Edited by Yellow Jersey on 01-02-2019 19:11
Yellow Jersey
America Crossing

Presenting the America Crossing, a race of endurance, made for the hard men, where resilience and mental strenght is the key to win.


Stage 1: Portland - Boston
Stage 2: Providence - Poughkeepsie
Stage 3: New York - Wilmington
Stage 4: Baltimore - Washington D.C ITT
Stage 5: Charlotesville - New Castle
Stage 6: Bluefield - Cumberland
Stage 7: Knoxville - Sandy Lane
Stage 8: Chatanooga - Nashville
Stage 9: St.Louis - Columbia
Stage 10: Kansas City - Salina
Stage 11: Limon - Denver
Stage 12: Boulder - Breckenridge
Stage 13: Vail - Larkspur Mountain
Stage 14: Grand Junction - Dove Creek
Stage 15: Grand Canyon - Mingus Mountain
Stage 16: Las Vegas - Victorville
Stage 17: Los Angeles - Santa Monica ITT
Stage 18: Ventura - Gibraltar Road
Stage 19: Fresno - Mammooth Lakes
Stage 20: Carson City - South Lake Tahoe
Stage 21: Sacramento - San Francisco


The race starts off in Portland and follows a flat route to Boston. The second stage to Pughkeepsie should see a more selective sprint to the line, while the 3rd to Wilmington is another easy pan-flat stage. The first big GC moment comes on stage 4, with a 60Km ITT from Baltimore to Washington D.C, finishing by the White House.


And from stage 5 on the race gains another shape with the Apalaches mountain range on the way of the course. Stage 5 is a warmup but at the same time the real deal, the arrival at Newcastle comes after a full up-and-down stage in the wilderness' main roads, the 295Km will make the final climb feel like a marathon. Stage 6 to Cumberland is the highlight of the Apalaches, the High Knob climb will smash the peloton, the Black mountain climb will run through what is essentially a mountain trail with ridiculously steep gradients that will set the peloton to pieces. And the descent into Cumberland will only see the riders further climbing a steep hill that may kill those already dead-legged. The final run in, stage 7 will feature 2 assive 20Km+ climbs in the middle, and a slight uphill run into Sandy Lane, not as hard as the previous but the fatigue will definetely play a role in this day. Finally, a flatter stage as the riders exit the mountains and into the mainland, for a following rest day and easier roads to follow.




The second week starts in Missouri, goes through Kansas and stops in Colorado. Well, the first 3 stages that is, transitional, pan-flat, ideal for the sprinters who have made it through the rough opening week.


Quickly the rocky mountains make their appearance, featuring two brutal stages. Stage 12 to Breckenridge doesn't present the hardest of finales but it is mountain raid territory, with technical descents and steep climbs in the first bulk of it. Stage 13 finishes up in the Larkspur Mountain near Aspen and will present the first real summit finish, alongside likely the first major differences.
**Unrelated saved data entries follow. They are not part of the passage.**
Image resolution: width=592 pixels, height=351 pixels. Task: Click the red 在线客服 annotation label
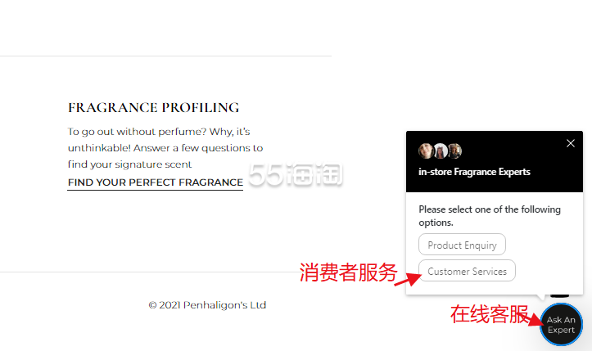coord(490,314)
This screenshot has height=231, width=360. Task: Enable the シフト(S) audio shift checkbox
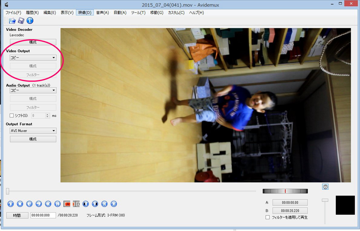(x=12, y=116)
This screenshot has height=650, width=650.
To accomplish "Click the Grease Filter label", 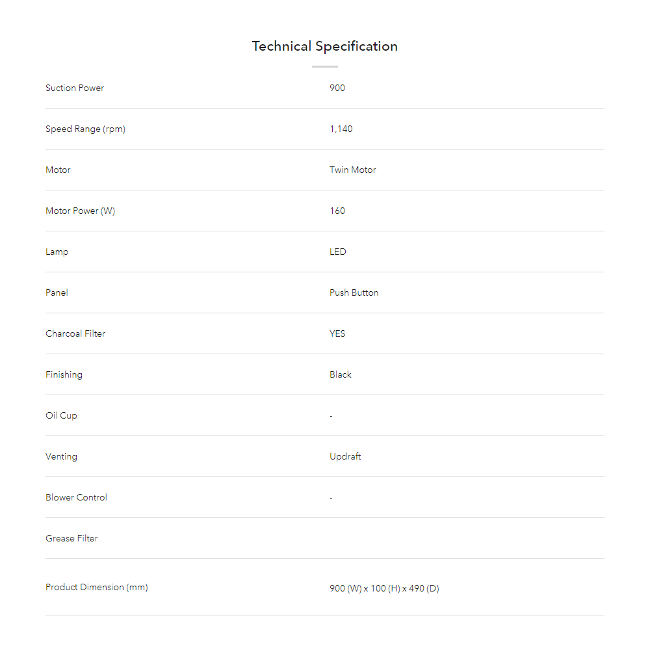I will click(72, 538).
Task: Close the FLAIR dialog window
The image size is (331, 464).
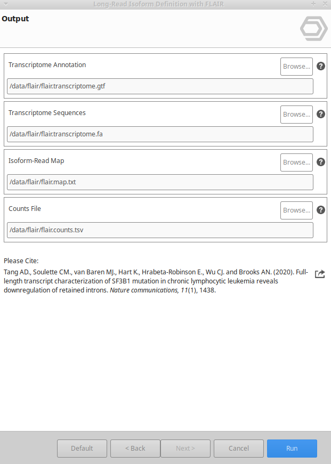Action: click(x=325, y=4)
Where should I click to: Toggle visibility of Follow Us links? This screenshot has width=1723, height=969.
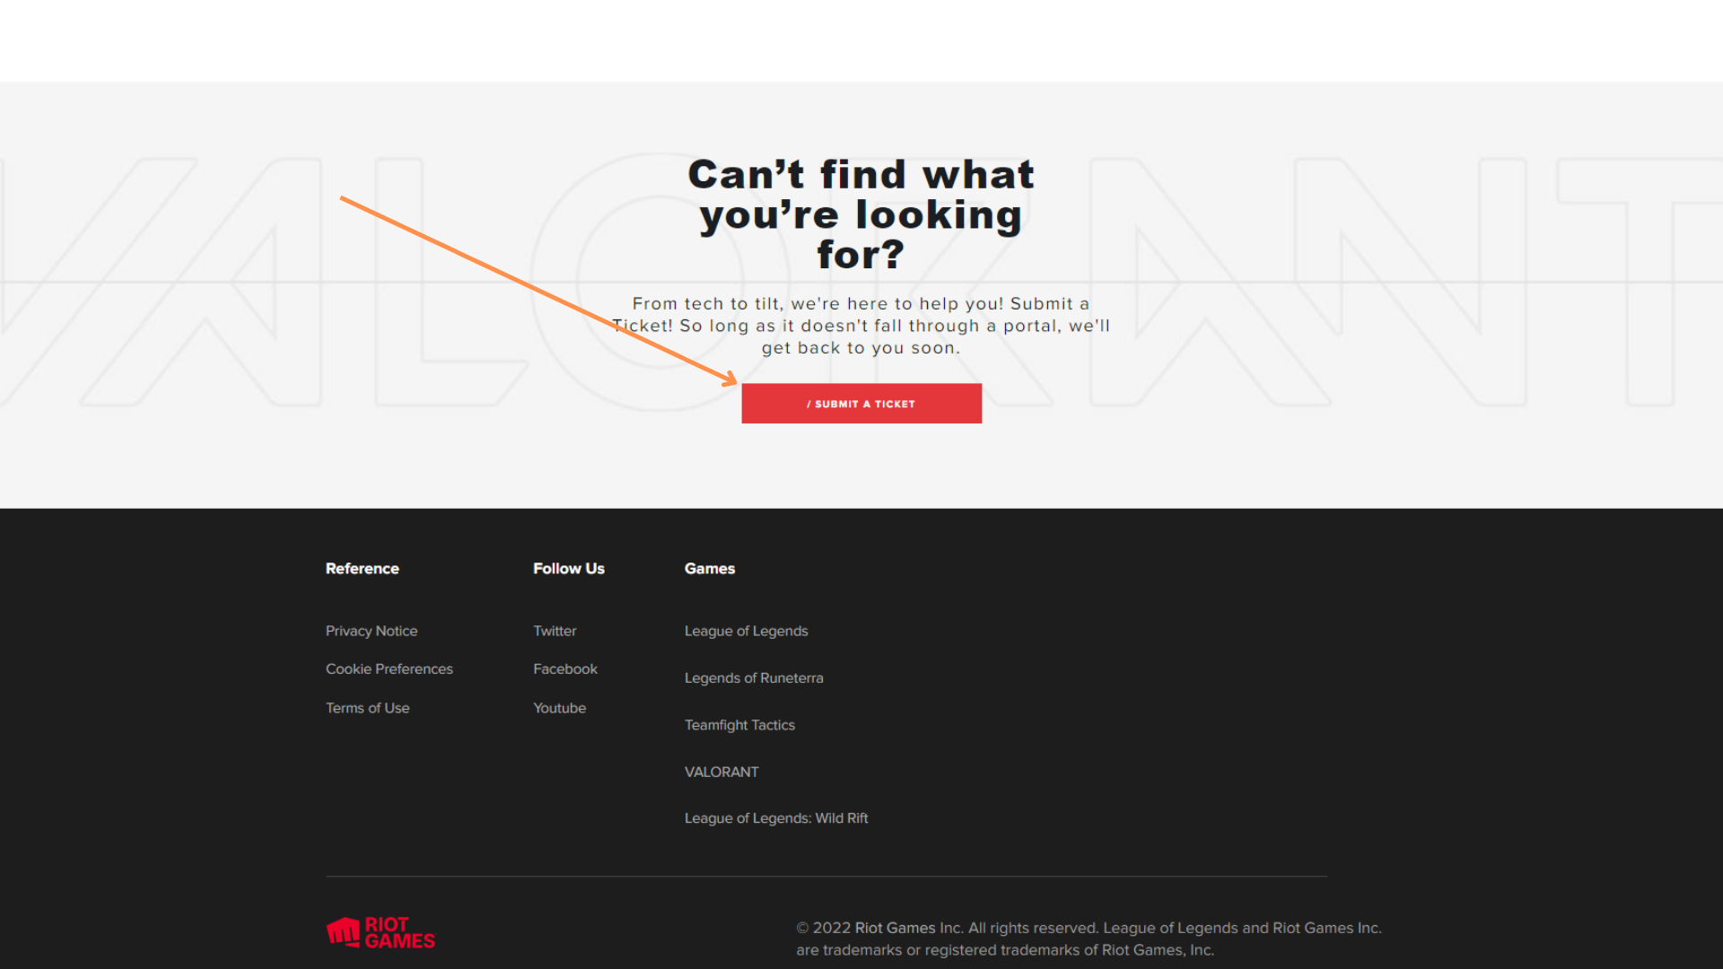pyautogui.click(x=569, y=568)
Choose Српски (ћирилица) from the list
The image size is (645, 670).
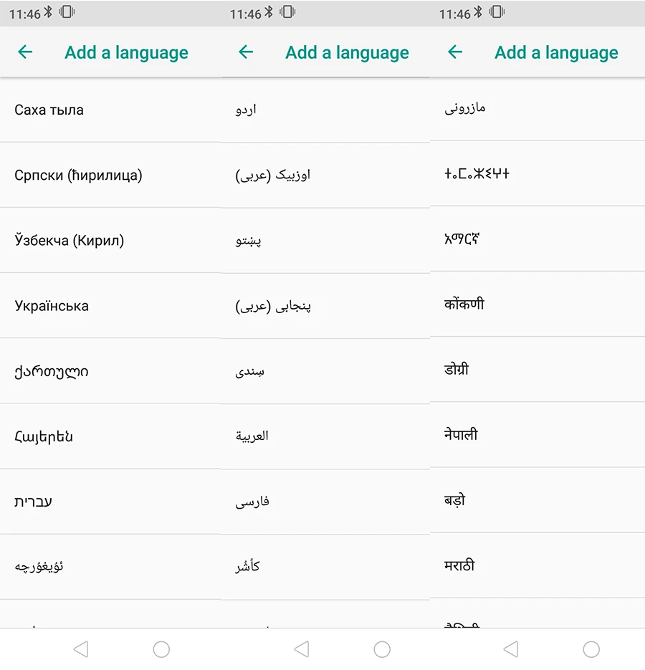pos(110,175)
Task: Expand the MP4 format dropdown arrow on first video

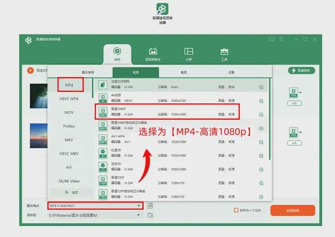Action: [300, 92]
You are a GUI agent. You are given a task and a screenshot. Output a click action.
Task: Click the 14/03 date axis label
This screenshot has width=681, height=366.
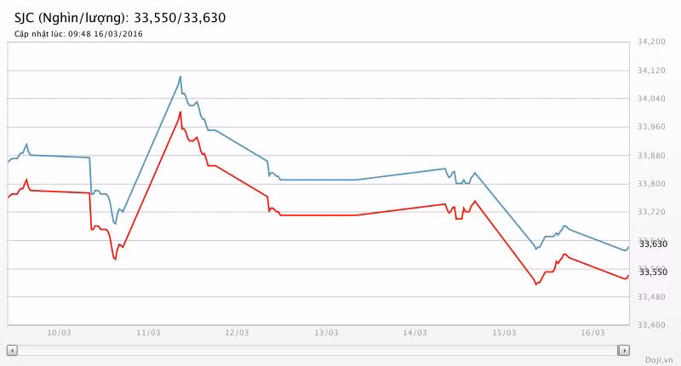coord(415,333)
The final two stages of the second week are also transitional, with Utah and mainly Arizona making an appearance. Stage 4 is one for a breakaway for sure, those two climbs are enough to break the sprinters but not the climbers. Stage 15 is the only single-mountain top finish in the race. Although having a 1st category sprint in the midst of it, there is no descending until they reach the finish line in Mingus Mountain.
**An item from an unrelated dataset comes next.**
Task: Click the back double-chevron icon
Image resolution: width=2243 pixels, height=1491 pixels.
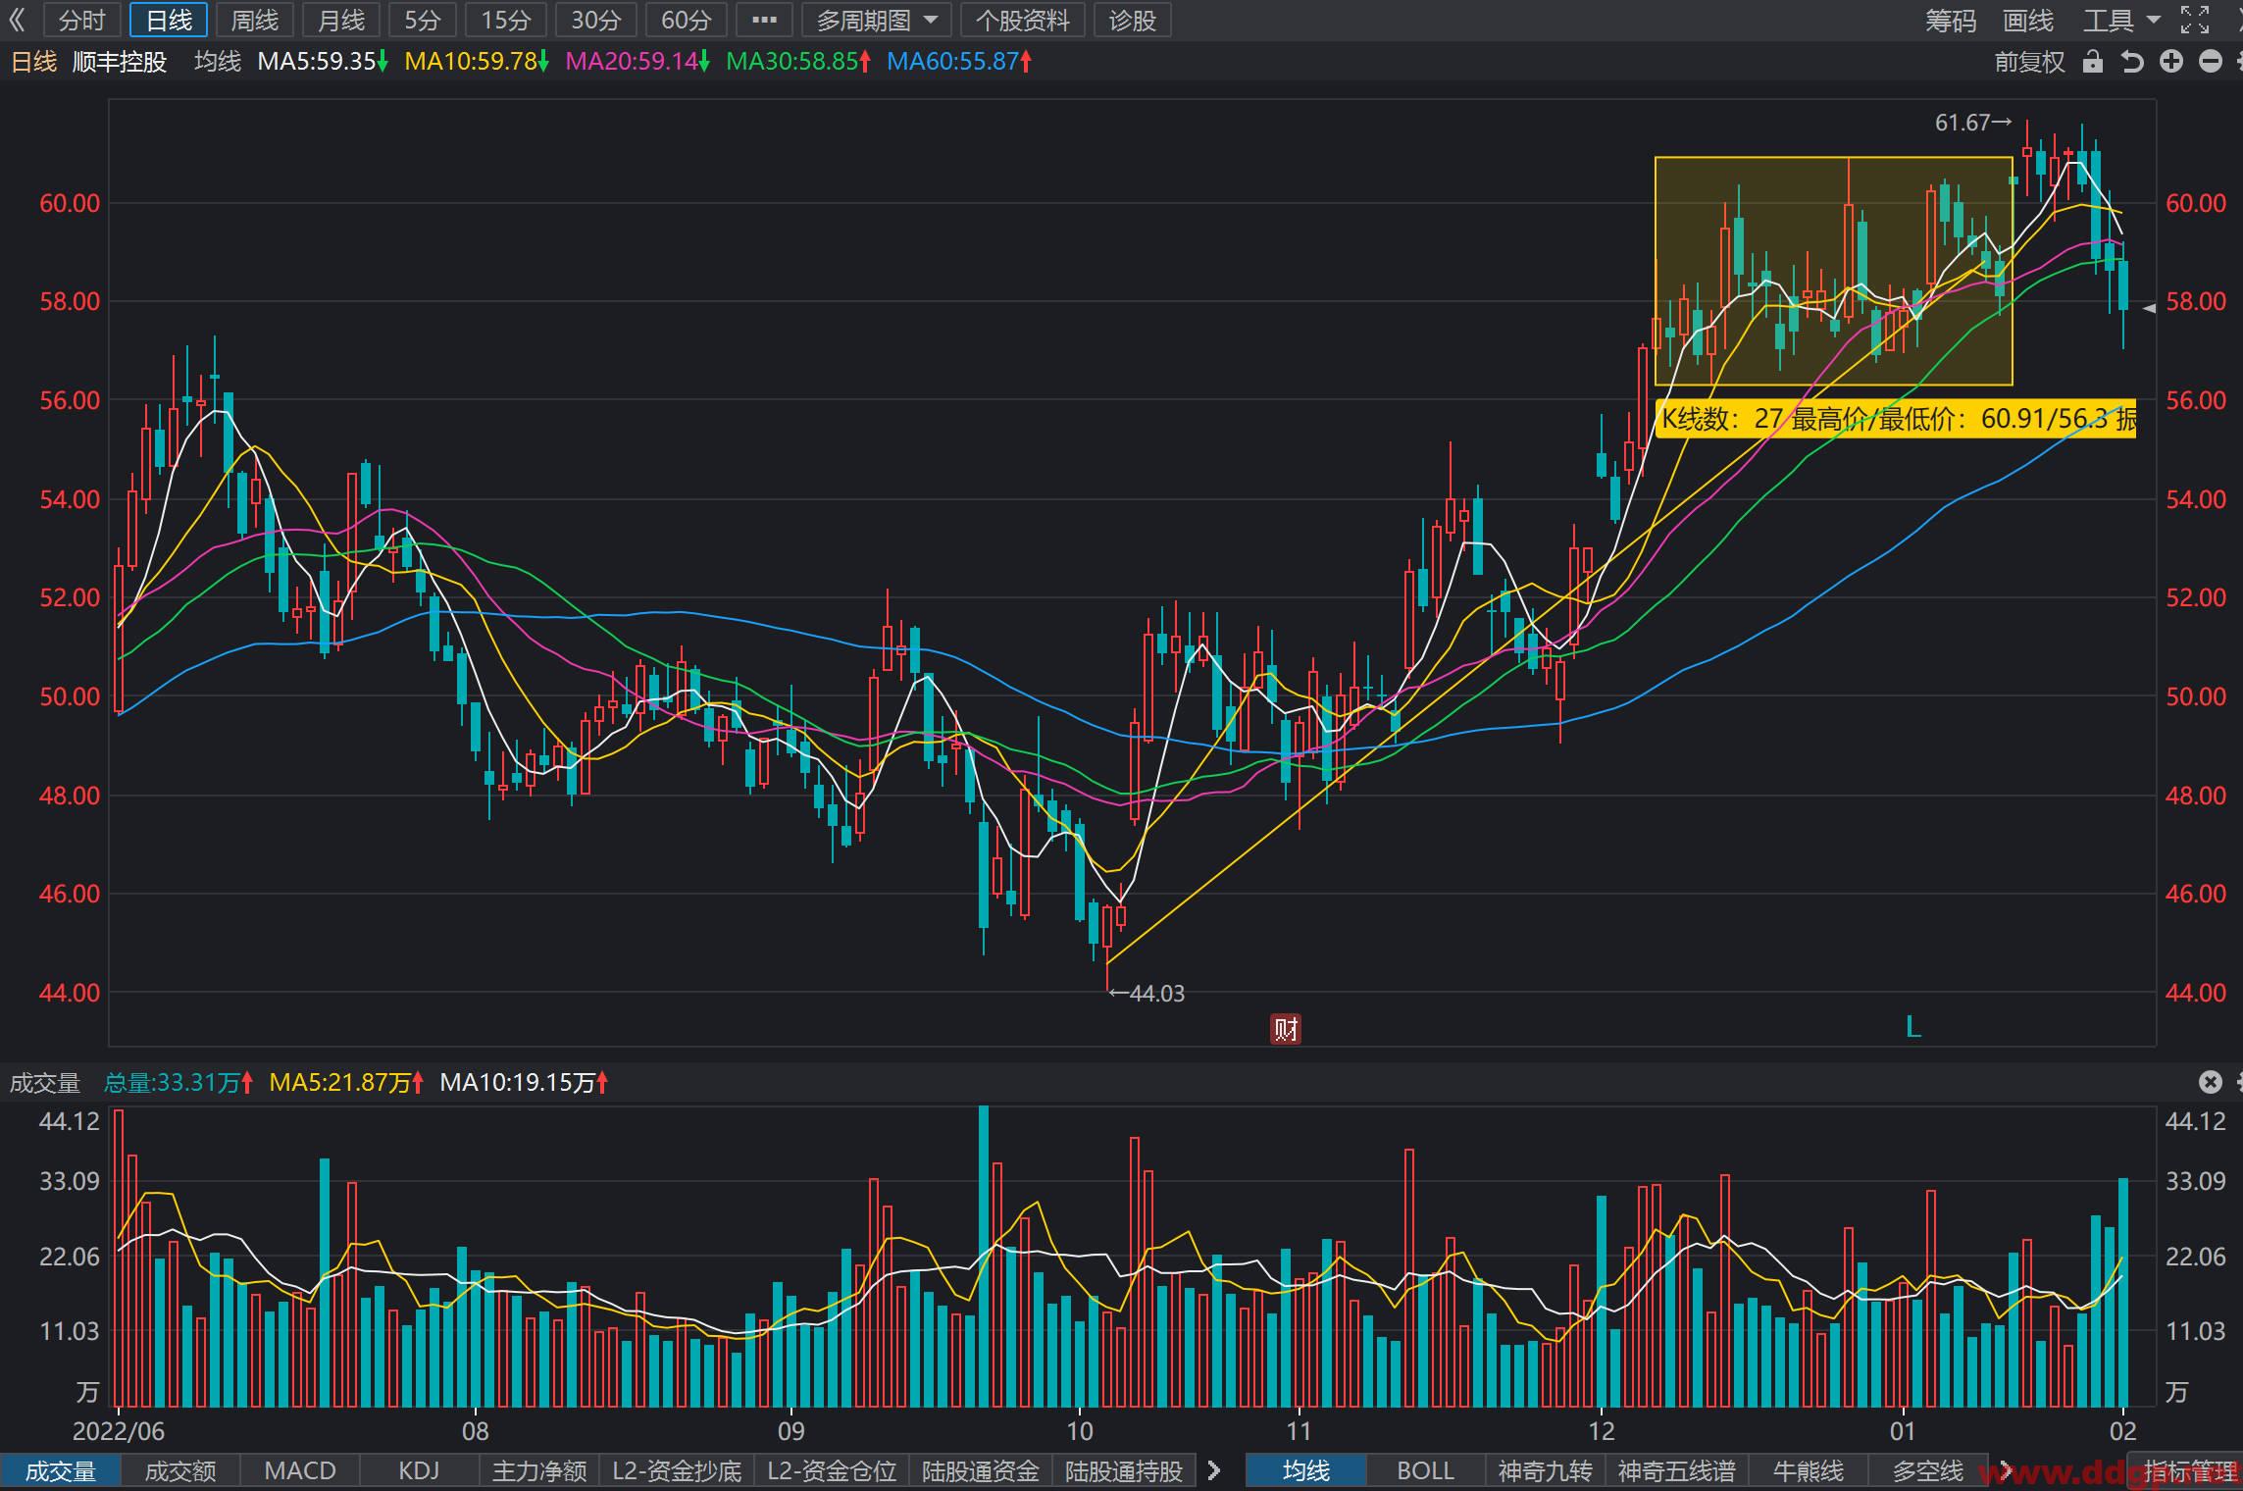Action: (x=17, y=20)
The final dreadful week starts with a flat stage, followed by a crucial time-trial in Los Angeles and around, going through Hollywood and Beverly Hills, a hilly one, should see some big gaps open.
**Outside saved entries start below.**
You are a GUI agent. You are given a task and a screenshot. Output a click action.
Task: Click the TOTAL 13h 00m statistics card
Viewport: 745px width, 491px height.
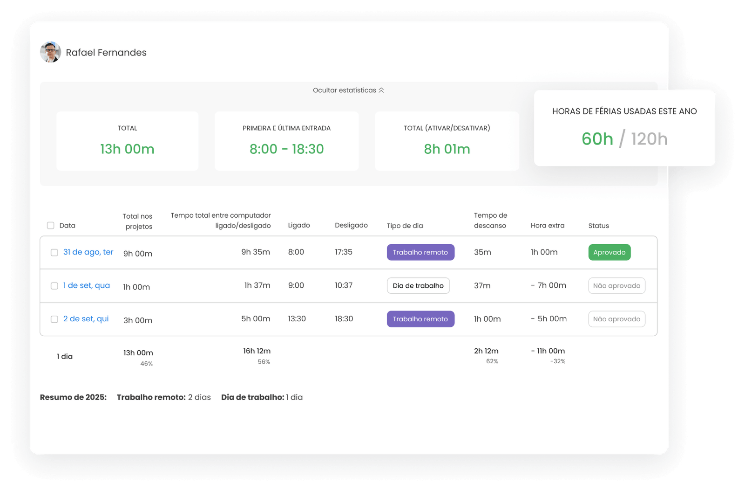[127, 141]
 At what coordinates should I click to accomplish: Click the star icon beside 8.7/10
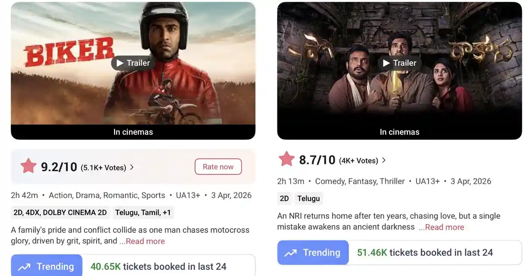[287, 159]
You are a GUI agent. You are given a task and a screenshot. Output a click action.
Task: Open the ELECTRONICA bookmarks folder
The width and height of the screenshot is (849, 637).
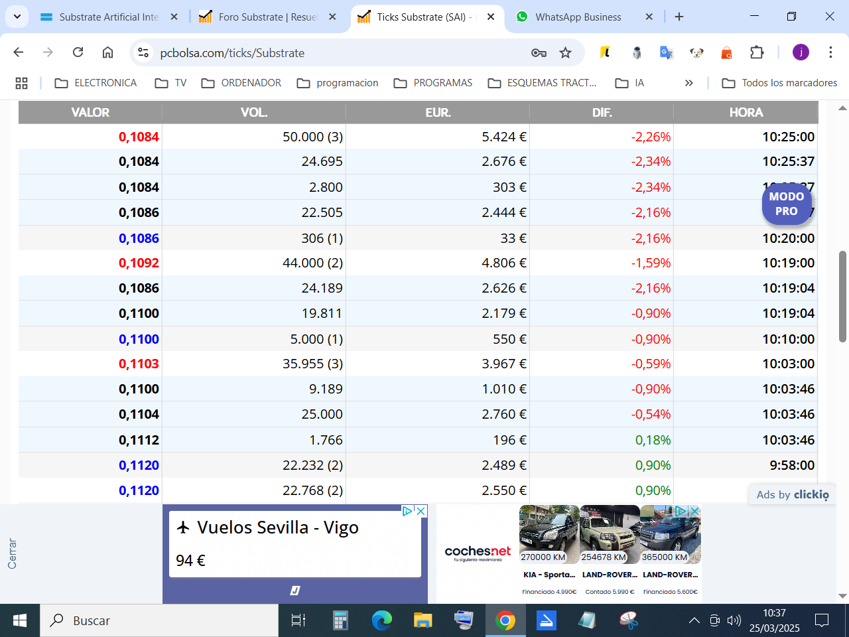pyautogui.click(x=96, y=83)
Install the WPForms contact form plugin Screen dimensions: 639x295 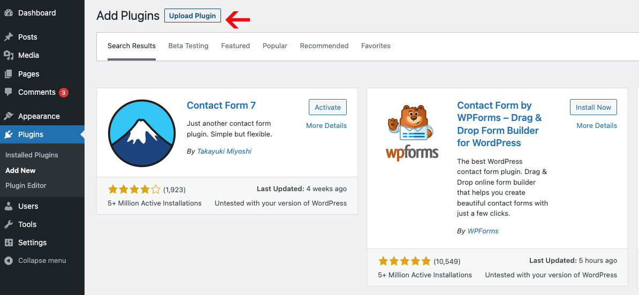[x=594, y=107]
As we move into the final days in the mountains. Stage 18 finishes in the well-known Gibraltar Road but goes through the Sisar Canyon and Mount Arido climbs which will decimate the peloton. Stage 19 doesnt give much of an opportunity to create gaps, but the 295Km-long mountain slog into Mammooth Lakes is surely gonna drain everyone for the final showdown in the Californian mountains. As stage 20 flows by Lake Tahoe, finishing in the village after having 5000+ meters of elevation in the day, the final opportunity to decide the overall, no energy will be spared.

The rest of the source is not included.